§ **WORK TASK**
Scan the records below for the word "image". Copy each line where it appears.

§ **GIVEN ENTRIES**
* * *

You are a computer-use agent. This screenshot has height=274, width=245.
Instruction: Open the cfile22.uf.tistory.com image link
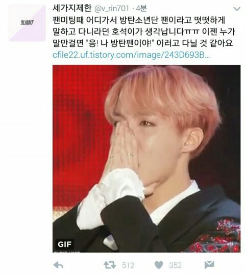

* * *

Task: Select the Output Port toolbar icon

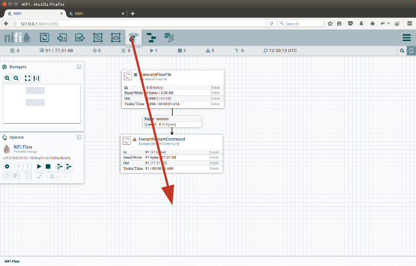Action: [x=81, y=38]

* * *

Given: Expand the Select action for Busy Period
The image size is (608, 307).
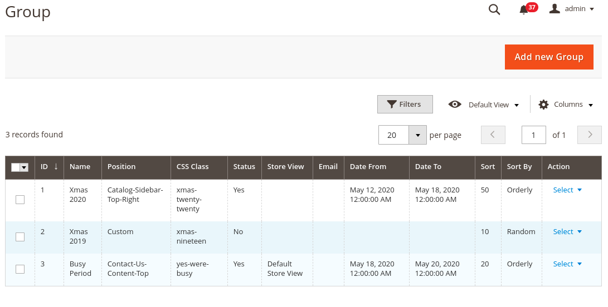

* * *

§ **RESULT**
Instruction: Open the cfile22.uf.tistory.com image link
The image size is (608, 307).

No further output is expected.